The Royal Mint was authorised to strike a maximum of 12,500 silver Proof Piedfort £1 coins for worldwide distribution.
Piedforts are coins which have been struck on thicker than normal blanks. As their name suggests, they have close associations with France, where from the twelfth century they were apparently issued by the King as presentation pieces.
Appropriately, in it's 10th anniversary year, this year's premier circulating coins recalls that of 1983, featuring on its reverse the same finely detailed depiction of the Royal Coat of Arms created by Eric Sewell. The first Royal Arms of England are attributed to Richard I, the Scottish lion and Irish harp being added by James VI of Scotland when he inherited the English throne. In their present form they remain essentially those of Queen Victoria and today represent Her Majesty the Queen's sovereignty over the whole of the United Kingdom.

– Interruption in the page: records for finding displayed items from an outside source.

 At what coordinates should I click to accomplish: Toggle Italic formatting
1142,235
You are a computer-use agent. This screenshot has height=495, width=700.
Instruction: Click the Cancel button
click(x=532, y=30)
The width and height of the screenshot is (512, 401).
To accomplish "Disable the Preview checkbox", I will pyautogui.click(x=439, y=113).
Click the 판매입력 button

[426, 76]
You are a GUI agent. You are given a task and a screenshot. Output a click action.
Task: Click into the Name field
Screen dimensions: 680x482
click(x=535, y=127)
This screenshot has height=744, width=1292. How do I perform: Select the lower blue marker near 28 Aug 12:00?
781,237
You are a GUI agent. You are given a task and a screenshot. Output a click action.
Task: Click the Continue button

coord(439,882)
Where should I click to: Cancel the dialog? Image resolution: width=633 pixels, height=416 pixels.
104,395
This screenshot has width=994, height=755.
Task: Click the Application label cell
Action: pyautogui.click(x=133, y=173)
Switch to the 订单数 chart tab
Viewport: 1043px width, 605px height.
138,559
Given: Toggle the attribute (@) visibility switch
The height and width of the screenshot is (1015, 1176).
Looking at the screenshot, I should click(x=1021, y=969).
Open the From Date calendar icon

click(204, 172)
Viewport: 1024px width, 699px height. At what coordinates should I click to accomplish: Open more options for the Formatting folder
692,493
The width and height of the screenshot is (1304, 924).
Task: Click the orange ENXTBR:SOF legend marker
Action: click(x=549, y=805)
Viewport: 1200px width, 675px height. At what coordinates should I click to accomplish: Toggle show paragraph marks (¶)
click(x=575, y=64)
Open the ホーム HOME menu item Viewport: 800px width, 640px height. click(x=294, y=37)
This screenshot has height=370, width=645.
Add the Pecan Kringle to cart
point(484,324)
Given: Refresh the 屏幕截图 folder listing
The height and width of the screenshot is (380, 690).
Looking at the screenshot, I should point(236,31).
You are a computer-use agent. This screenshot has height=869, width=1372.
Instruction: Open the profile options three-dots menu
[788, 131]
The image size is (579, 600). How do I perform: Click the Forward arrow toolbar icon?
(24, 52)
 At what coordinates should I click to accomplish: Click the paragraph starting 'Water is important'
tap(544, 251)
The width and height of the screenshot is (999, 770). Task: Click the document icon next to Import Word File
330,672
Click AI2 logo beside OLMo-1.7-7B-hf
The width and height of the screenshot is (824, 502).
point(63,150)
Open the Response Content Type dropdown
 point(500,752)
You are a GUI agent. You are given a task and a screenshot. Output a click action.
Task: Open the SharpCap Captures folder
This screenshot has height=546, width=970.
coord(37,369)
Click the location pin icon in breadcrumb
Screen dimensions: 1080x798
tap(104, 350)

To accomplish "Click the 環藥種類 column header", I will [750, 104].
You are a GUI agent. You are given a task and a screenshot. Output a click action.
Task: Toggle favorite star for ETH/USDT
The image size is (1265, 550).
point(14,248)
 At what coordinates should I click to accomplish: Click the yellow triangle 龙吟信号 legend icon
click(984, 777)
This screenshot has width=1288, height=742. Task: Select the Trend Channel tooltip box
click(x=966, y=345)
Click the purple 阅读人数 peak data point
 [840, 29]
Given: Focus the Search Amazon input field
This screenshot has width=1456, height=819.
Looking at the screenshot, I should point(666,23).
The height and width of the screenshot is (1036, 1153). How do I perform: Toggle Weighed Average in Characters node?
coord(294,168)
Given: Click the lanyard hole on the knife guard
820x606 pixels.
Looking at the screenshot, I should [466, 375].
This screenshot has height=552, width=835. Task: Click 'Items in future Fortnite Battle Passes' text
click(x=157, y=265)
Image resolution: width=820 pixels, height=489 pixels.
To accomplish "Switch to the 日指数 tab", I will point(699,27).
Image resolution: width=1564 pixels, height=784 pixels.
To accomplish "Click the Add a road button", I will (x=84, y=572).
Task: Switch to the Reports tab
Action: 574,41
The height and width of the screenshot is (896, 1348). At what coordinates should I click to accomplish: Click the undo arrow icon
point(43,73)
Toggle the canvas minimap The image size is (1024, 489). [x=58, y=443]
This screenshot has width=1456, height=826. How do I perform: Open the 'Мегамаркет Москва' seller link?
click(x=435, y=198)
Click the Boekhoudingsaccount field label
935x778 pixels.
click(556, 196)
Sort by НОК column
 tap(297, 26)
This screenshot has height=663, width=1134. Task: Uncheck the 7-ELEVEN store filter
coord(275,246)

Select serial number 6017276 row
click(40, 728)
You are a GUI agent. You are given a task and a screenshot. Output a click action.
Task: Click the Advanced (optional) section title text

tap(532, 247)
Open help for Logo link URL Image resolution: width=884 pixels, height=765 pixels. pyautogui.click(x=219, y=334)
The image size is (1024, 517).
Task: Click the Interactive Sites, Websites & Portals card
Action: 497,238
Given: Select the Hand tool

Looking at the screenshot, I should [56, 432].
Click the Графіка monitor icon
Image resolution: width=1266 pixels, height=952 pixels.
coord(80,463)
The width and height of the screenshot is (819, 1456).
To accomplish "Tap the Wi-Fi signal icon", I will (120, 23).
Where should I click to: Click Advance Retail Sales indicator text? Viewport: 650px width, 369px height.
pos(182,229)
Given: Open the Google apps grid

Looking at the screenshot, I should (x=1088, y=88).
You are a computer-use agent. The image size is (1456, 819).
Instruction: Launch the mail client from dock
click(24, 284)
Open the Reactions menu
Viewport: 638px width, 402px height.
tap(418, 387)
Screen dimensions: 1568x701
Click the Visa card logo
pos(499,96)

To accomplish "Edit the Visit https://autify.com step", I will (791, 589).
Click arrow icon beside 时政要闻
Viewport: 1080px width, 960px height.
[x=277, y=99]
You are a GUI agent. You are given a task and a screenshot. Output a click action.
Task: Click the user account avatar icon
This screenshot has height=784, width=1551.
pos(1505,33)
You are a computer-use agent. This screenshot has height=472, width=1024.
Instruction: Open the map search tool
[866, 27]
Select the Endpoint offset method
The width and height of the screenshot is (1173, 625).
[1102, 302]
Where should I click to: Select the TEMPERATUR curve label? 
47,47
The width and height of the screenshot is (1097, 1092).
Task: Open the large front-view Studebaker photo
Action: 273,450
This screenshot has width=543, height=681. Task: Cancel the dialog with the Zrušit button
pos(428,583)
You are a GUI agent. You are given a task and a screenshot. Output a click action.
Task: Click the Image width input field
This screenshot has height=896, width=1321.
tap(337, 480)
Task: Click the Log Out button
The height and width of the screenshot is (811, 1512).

The £1 coin is not an exact replica of its predecessor since the obverse features Raphael Maklouf's exquisite portrait of Her Majesty approved for use on United Kingdom coins from 1985.
The inscription inludes the Latin abbrevition for DEI GRATIA REGIA FIDEI DEFENSOR, "by the Grace of God, Queen, Defender of the Faith".
This £1 coin is struck in sterling (.925) silver Proof quality. Its weighs 19.00 grammes and measures 22.50 millimetres in diameter. The milled edge bears the inscription: DECUS ET TUTAMEN - "An ornament and a safeguard". Only 12,500 of these superb coins were made available for worldwide distribution.
The 1993 silver proof Piedfort one pound coin is encapsulated and housed in the original box, complete with certificate of authenticity.
An essential addition for the Silver collectors amongst you.